The only other soundtrack in this, the horn, is post production sound, because this was all recorded in silent mode. The sounds are imperatives saying begin to work, stop working. This is the way that mechanized sound works for Chaplin.

Black sheep
Figure 2.16: Black sheep still from Modern Times.

Yet even in this opening montage, with all of its concerns about machinery dominating over men, we see a quick nod to the spirit of resistance, the idea of challenging the routine and standing out from the herd. In the center of this frame, we see a black sheep.  

A black sheep is somebody who is standing out from the herd. This is an allusion to the character that Chaplin is going to introduce, the Tramp character, the character that cannot fit into the modern herd of man.

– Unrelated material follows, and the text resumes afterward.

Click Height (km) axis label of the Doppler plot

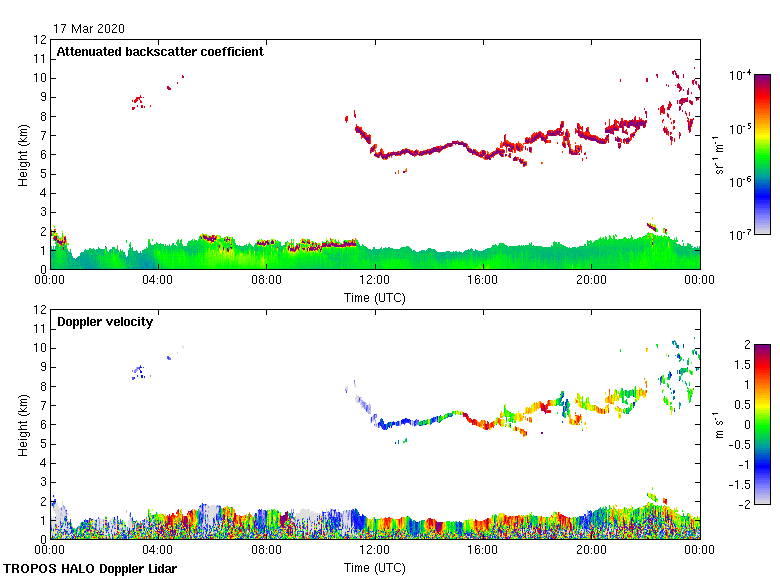coord(21,424)
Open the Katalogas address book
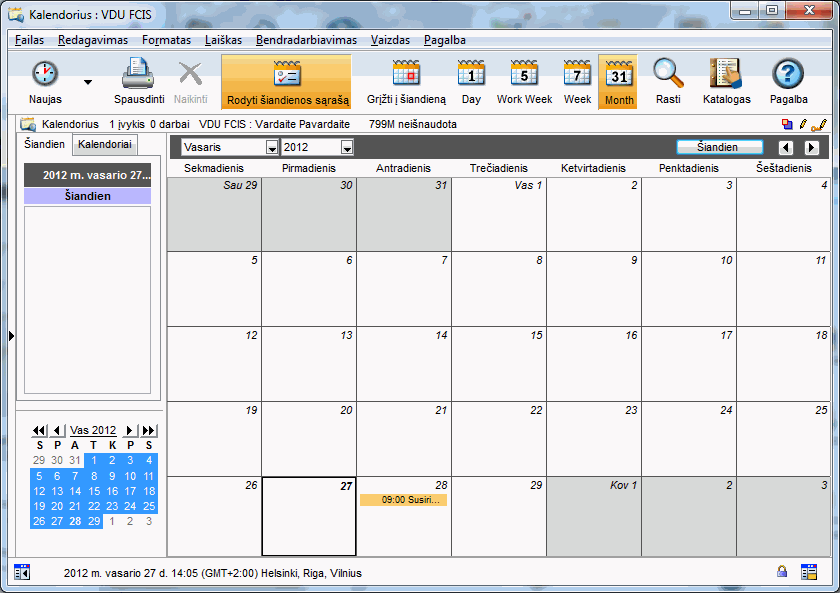The height and width of the screenshot is (593, 840). coord(726,76)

As in the other Chaplin films, Modern Times is a film that uses stock characters, in allegorical types. This helps us read Modern Times as an allegory because these characters are allegorical types. And in many cases in Chaplin's films, we have these abstract names to point our attention to that. In this film we have these characters:

  • The Tramp
  • The Gamine (a love interest)
  • The Big Boss
  • Big Bill
  • The Sheriff

Chaplin's comedy is based on exaggerating characteristics so as to draw attention to them. These are the allegorical types that one might bump up against in modernity, Chaplin seems to be saying.